Vicky Cristina Barcelona
Perhaps it was something in the Spanish water, but Woody Allen has produced his funniest movie in years in the seductively engaging Vicky Cristina Barcelona.
Writer/director Woody Allen travels to Spain for the first time, movie-wise, for a sophisticated bedroom romp about two American girls, Vicky (Rebecca Hall) and Cristina (Scarlett Johansson), who hit Barcelona for a summer vacation and end up in an unusual encounter with a local painter (Javier Bardem). He seduces them into joining him on a white-knuckle plane trip to his place. There, he tries to bed both separately and together--until his unstable ex-wife Maria Elena (Penelope Cruz) shows up and throws his game plan off. Cristina seems like the more willing of the two, eager to give anything a try, while Vicky, who is engaged to be married, completely resists--that is, until she doesn't. The unexpected choices made by this group of disparate people suddenly brought together is what keeps Allen's story edgy and surprising.
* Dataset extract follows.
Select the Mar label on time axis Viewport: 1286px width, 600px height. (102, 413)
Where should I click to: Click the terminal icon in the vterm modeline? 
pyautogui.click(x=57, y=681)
Allen leaves the acting to others this time and gets sterling results with a splendid cast perfectly suited to the sophisticated and very funny rhythms of Woody's hilarious script. Johansson--clearly Allen's latest muse after Match Point and Scoop--is slyly amusing as a true free spirit, willing to get in the European swing of things. Hall, daughter of director Peter Hall and quite British in real life, affects a perfect American accent to expertly play a young woman whose inner yearnings keep trying to trump her ordered life. The actress is wonderful in a complex portrait of romantic confusion. Patricia Clarkson, so good in Elegy, also is reliably fine here as a woman caught in an unsatisfying marriage. Reigning Supporting Actor winner, Bardem shows natural comedic abilities as a Spanish Lothario who turns on his considerable charm to conquer two women at once. What he doesn't see coming is the wrath of his ex-wife Maria Elena and the hold this near psychotically emotional woman still has on him. Cruz is just great in the role, choosing to play her like any number of straight dramatic parts we've seen her do and letting the comedy emerge like fine wine. Her lapse into Spanish whenever she is upset (which is pretty much all the time) is vintage Woody. Cruz and Bardem are screen gold together.
Woody Allen seems to have had his fading career reinvigorated by venturing out of the safe confines of his beloved New York City first to London with Match Point, his brilliant 2004 crime drama and now to Barcelona with Vicky Cristina Barcelona, his funniest film in years. All the themes and style of past efforts are here but in terms of pure laughter, this is his best since the heyday of Annie Hall, Hannah and Her Sisters and Manhattan. One quirky choice he probably could have dropped is the incessant voice of a narrator carrying the story along like a fairy tale. The dialogue and acting are of such quality, we could have done without the constant explanations of what is going on. As usual, Allen works simply and quickly getting the most out of his rich and wry screenplay, a witty dissertation of the left turns our love lives can so easily take.
Hollywood.com rated this film 3 1/2 stars.